Will Sharon and Defense Minister Benjamin Ben-Eliezer be asked to answer the question whether they knew, when they approved the attack, that the Tanzim, and possibly the Hamas, were about to publish an declaration of cessations of attacks on civilians?

If they did not know, then it's Israel's intelligence services that need reformation. If they did know, they will have to explain why the killing of one more wanted man wasn't offset by the chance to save Israeli lives.

And at that same opportunity, there's a need to find out if there is a connection between some of the other "pinpoint preventions" (Jamal Mansour and Ra'ad Carmi) and the fact their assassinations came after periods of calm and mounting international pressure to begin negotiations.

These questions, and others, are in a letter that Ran Cohen, MK (Meretz), the new chairman of the Knesset Comptroller's Committee, wrote this week to Haim Ramon, MK (Labor), the new chairman of the Knesset Foreign Affairs and Defense Committee. Cohen asked Ramon's committee to look into all these issues. Ramon wrote back saying that the subcommittee on secret services has already been slated to discuss "all aspects of the operation" next week. Presumably the committee room will be very crowded the day Ramon calls Ben-Eliezer in to answer the questions.

http://www.haaretzdaily.com/hasen/pages/ShArt.jhtml?itemNo=190579&contrassID=2&subContrassID=5&sbSubContrassID=0&listSrc=Y
by concerned
So you think that these Islamic terrorist groups in the Middle East (Sorry, Islamic Freedom Fighters.-Isn't that what Al Qaeda call themselves?) will just shut down their operations once they are finished with Israel?
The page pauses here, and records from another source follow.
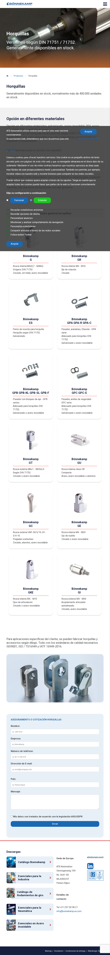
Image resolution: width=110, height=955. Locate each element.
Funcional (19, 200)
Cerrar (12, 151)
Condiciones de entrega (75, 951)
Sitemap (48, 951)
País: (13, 779)
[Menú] (105, 4)
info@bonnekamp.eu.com (68, 911)
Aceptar (88, 131)
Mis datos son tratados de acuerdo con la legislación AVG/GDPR (47, 816)
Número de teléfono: (22, 751)
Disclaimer (58, 951)
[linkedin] (90, 867)
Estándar (42, 200)
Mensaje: (16, 791)
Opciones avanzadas (88, 138)
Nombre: (15, 726)
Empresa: (16, 738)
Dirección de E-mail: (21, 763)
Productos (18, 76)
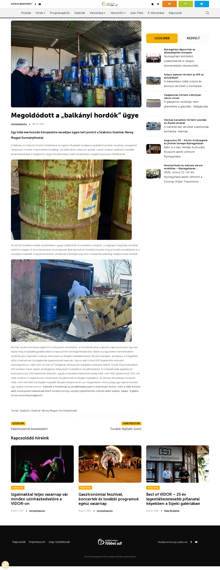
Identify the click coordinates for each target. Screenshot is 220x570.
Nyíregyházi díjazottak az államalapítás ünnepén (179, 51)
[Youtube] (39, 4)
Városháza (96, 13)
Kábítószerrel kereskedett (29, 429)
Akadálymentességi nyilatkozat (172, 542)
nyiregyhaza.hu (19, 124)
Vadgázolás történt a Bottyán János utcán (182, 96)
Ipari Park (137, 13)
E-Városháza (156, 13)
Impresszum (37, 542)
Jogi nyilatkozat (59, 542)
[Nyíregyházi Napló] (185, 4)
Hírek (39, 13)
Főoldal (26, 13)
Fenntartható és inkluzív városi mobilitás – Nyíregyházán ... (183, 167)
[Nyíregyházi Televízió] (169, 4)
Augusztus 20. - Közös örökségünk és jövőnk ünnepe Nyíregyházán (186, 142)
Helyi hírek (18, 488)
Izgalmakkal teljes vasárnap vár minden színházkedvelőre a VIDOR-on (39, 499)
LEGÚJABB (162, 38)
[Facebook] (35, 4)
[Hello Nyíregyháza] (202, 4)
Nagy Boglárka (171, 511)
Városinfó (116, 13)
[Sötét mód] (155, 4)
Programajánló (60, 13)
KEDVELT (193, 38)
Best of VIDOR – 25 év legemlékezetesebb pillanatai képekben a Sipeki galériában (173, 499)
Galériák (79, 13)
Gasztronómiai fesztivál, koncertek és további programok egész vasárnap (109, 499)
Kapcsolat (175, 13)
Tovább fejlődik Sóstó (125, 429)
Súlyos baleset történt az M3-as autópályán (184, 76)
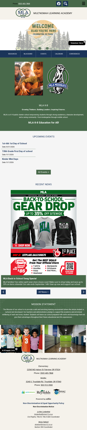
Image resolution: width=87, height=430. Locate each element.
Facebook (58, 3)
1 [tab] (39, 48)
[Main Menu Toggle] (83, 3)
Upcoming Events (43, 136)
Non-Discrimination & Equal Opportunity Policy (43, 403)
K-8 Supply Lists (8, 350)
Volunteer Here (77, 43)
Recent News (43, 184)
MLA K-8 (43, 105)
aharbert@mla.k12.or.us (43, 425)
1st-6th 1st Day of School (14, 143)
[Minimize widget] (16, 349)
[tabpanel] (43, 35)
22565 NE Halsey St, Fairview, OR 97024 (43, 369)
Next (83, 292)
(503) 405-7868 (24, 4)
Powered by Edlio (43, 399)
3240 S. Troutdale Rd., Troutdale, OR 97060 (43, 382)
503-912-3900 (47, 385)
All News (42, 292)
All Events (42, 172)
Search (65, 3)
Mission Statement (43, 304)
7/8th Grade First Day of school (17, 151)
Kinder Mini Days (10, 159)
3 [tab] (47, 48)
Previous (3, 292)
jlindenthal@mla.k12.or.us (43, 414)
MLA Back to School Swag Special (19, 278)
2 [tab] (43, 48)
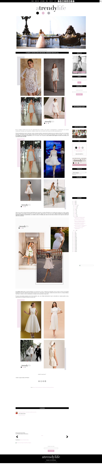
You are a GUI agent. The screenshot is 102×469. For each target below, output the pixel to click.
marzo (75, 214)
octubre (75, 206)
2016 (74, 241)
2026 (74, 201)
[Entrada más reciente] (17, 438)
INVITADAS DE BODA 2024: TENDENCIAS (78, 228)
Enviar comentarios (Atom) (24, 439)
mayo (75, 212)
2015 (74, 243)
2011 (74, 248)
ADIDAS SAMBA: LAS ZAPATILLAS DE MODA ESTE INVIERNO (79, 224)
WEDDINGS (52, 387)
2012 (74, 247)
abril (75, 213)
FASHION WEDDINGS (38, 387)
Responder (20, 415)
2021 (74, 234)
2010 (74, 250)
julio (75, 209)
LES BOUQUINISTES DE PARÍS (79, 219)
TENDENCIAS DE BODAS (46, 387)
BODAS (34, 387)
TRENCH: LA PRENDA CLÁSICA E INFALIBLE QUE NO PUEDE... (79, 221)
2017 (74, 240)
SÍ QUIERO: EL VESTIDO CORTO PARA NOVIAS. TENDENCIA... (79, 218)
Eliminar (23, 415)
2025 (74, 202)
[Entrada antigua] (67, 438)
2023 (74, 232)
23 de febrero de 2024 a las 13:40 (30, 412)
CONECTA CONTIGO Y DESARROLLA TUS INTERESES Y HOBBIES (80, 226)
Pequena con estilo (21, 412)
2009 (74, 251)
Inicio (42, 435)
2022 (74, 233)
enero (75, 230)
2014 (74, 244)
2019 (74, 237)
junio (75, 210)
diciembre (76, 205)
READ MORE (44, 42)
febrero (75, 216)
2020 (74, 236)
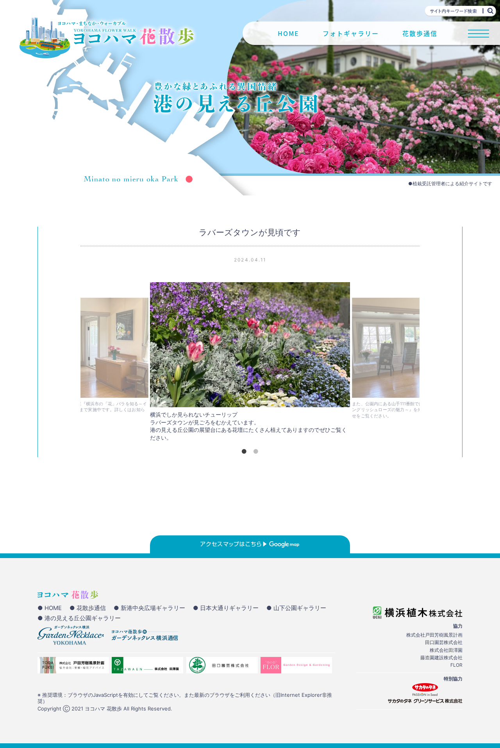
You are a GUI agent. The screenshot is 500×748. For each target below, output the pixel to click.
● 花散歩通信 (88, 608)
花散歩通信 (420, 33)
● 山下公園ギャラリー (296, 608)
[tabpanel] (250, 364)
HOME (288, 33)
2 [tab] (256, 451)
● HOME (50, 608)
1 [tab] (244, 451)
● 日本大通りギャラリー (226, 608)
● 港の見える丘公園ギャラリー (79, 618)
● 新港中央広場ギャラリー (149, 608)
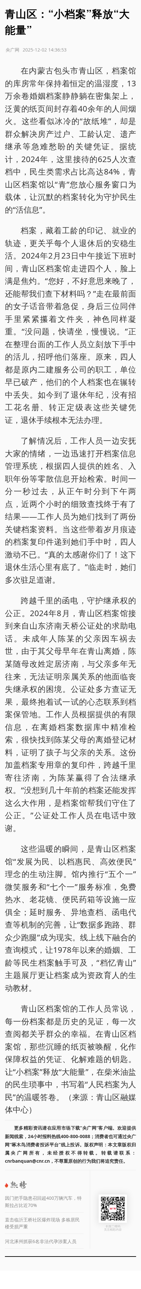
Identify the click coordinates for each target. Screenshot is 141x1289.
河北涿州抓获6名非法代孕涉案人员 (40, 1241)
You don't think they will join their brothers in arms and turn on us next? All indications point to this global Islamic movement as not a resistance to Israel or Jews but a resistance to all Infidels.

I am simply going by what I see on the Palestinian Authority broadcasts of religious clerics repeatedly calling for 'Jews and Americans to be killed everywhere they are found.' Followed by loud cheers and anit-Western slogansfrom the crowds. Keep in mind that these are not Al Qaeda but are Palestinians. What's that all about? Are they using us and then going to turn on us? Am I being paranoid or should I belive what Iam seeing?